## To-do list:
1. Please list each action the Dropbox setup text gives in step 3.
2. Write the next part of the Dropbox setup text, starting right after step 3.

## Provided text:
**********
If you are an active Dropbox user, you may wish to use the selective sync feature to exclude all files and folders that are not related to your website.

Do this by issuing the exclude command:

docker exec -it dropbox dropbox-cli exclude add <dir or file name(s)>

You can list as many directories and files as you like in a single command. After a few moments, excluded files should disappear from your Dropbox directory.

Build your site by saving a file

The following steps will set up a watcher that rebuilds the site when a text file has been modified.

  1. In the root of the src directory of your project, either on your local development box or on the server, create a file called rebuild.txt (you can call it whatever you want as long as you reference it correctly in the following steps). This will be the file that, on save, will sync to the server and trigger a site build.

  2. On the server, create an empty file in the home directory called .websitename_last_build (replace websitename with the name your website). This file will store the last modified date of the dropbox-synced rebuild.txt file.

  3. Now visit the Dropbox for Developers Apps page and create a new application. Grant it full Dropbox permissions and generate an access token by clicking Generate button under the OAuth 2 section. Copy the access code.
**********
## Provided information:
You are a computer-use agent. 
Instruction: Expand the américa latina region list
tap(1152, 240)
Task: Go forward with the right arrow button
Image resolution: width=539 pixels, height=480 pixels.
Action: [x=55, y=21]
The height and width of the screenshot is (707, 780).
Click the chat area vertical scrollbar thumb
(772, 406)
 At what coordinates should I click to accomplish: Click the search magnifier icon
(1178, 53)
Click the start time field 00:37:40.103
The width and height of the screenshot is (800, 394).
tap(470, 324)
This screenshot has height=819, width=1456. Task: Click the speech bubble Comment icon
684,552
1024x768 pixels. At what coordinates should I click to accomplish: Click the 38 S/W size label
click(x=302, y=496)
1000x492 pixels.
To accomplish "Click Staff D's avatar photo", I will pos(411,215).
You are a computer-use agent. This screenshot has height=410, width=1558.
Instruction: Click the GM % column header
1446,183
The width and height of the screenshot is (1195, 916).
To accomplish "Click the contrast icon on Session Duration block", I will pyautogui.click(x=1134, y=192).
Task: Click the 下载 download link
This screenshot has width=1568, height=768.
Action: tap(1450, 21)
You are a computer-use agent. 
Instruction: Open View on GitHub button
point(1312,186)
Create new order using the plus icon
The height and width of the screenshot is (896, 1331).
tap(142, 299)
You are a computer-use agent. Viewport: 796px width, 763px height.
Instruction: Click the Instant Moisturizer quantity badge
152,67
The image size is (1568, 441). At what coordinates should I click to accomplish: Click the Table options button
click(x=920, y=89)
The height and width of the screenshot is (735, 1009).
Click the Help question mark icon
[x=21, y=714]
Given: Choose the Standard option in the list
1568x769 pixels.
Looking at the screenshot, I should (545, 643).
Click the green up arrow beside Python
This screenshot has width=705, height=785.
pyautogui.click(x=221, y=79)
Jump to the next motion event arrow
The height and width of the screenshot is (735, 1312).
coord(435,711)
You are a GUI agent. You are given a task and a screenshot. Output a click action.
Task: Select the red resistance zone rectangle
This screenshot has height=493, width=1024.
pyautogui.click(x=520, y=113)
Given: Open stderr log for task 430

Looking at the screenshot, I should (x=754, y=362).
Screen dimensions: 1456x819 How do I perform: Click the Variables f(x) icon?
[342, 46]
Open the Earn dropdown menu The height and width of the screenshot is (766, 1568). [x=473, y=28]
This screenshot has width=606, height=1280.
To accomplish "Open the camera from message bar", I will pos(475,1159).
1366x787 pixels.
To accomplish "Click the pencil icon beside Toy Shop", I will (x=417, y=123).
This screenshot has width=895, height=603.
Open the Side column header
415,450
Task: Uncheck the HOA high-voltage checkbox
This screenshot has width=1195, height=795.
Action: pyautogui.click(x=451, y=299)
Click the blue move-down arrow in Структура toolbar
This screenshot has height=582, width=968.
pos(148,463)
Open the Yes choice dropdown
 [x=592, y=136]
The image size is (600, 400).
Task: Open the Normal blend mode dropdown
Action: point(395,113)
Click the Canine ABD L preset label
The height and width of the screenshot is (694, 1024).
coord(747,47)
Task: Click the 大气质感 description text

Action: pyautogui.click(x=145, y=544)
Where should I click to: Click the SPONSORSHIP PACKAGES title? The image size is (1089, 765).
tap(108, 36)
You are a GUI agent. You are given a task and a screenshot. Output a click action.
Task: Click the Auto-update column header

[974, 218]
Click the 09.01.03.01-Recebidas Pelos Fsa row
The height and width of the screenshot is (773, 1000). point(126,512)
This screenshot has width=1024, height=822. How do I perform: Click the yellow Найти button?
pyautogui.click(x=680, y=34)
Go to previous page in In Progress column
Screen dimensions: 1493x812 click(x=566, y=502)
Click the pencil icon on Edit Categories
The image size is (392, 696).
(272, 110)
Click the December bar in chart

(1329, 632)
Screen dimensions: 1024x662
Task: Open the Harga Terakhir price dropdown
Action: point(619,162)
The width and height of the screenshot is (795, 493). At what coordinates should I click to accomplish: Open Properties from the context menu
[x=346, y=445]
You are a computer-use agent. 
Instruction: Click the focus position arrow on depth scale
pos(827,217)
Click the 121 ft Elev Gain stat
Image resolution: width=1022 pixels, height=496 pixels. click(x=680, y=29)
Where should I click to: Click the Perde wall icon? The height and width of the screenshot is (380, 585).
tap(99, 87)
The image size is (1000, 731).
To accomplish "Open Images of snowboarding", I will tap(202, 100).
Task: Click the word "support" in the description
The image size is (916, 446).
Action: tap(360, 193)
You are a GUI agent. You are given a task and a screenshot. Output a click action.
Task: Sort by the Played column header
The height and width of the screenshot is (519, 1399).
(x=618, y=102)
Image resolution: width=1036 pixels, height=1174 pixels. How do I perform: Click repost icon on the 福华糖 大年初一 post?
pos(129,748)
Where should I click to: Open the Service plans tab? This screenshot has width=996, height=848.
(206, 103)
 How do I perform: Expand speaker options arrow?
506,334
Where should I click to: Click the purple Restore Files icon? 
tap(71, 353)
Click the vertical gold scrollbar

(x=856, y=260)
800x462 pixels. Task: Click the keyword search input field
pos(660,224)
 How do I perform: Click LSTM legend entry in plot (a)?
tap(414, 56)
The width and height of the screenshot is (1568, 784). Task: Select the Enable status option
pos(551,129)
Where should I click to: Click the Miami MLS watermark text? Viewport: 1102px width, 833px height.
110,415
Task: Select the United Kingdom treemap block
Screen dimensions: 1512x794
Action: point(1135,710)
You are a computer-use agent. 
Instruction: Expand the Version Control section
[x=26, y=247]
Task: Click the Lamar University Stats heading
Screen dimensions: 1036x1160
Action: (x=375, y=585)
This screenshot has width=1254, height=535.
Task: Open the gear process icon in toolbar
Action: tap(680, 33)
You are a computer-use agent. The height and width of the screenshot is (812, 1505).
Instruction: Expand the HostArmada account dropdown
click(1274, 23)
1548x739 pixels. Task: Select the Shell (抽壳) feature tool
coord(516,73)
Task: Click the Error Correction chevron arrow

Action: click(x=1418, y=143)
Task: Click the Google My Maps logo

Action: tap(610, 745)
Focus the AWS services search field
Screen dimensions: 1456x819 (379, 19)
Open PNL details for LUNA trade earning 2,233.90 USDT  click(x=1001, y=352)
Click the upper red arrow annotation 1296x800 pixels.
**********
## Per-task answers:
1.
- Visit the Dropbox for Developers Apps page.
- Create a new application.
- Grant it full Dropbox permissions.
- Generate an access token by clicking the Generate button under the OAuth 2 section.
- Copy the access code.

2.
  4. Create a directory called bin in your server home directory. The first file we will add is a Python script to check the status of the rebuild.txt file and, if it changes, store the last modification date to the file created in step two .websitename_last_build . Save the following as ~/bin/dropbox.py and be sure to paste your access code into the headers dict at the top:

import json
import os
import requests
import subprocess

url = "https://api.dropboxapi.com/2/files/list_revisions"

headers = {
    "Authorization": "Bearer YOUR-ACCESS-CODE-HERE",
    "Content-Type": "application/json"
}

data = {
    "path": "/Sites/servername.com/src/rebuild.txt",
}

request = requests.post(url, headers=headers, data=json.dumps(data))

created = json.loads(request.text)

last_modified = created['entries'][0]['server_modified']

with open("/home/serveruser/.servername.com_last_build", 'r') as f:
    last_build = f.readline()
with open("/home/serveruser/.servername.com_last_build", 'w') as f:
    if last_build != last_modified:
        f.write(last_modified)
        subprocess.call("/home/serveruser/bin/hugo_build.sh sitename.com www", shell=True)
    else:
        f.write(last_build)

Don’t forget to replace the access key in the headers dictionary near the top. Also, change the server user from ‘serveruser’ to the correct user name.

  1. Next, create the file ~/bin/hugo_build:
#!/bin/bash

echo ""
echo "Building $2.$1..."

START_DATE_WITH_TIME=`date +"%Y-%m-%d %H-%M-%S"`
echo "Start: $START_DATE_WITH_TIME"

production_path="/home/serveruser/dropbox/Sites/$1/src"
production_build="/var/www/www.$1/public"
docker run --rm --name hugo-production -e HUGO_BASEURL=https://www.$1/ -v "$production_path":/src -v "$production_build":/output jojomi/hugo
chown -R serveruser:serveruser "$production_build"

END_DATE_WITH_TIME=`date +"%Y-%m-%d %H-%M-%S"`
echo "End: $END_DATE_WITH_TIME"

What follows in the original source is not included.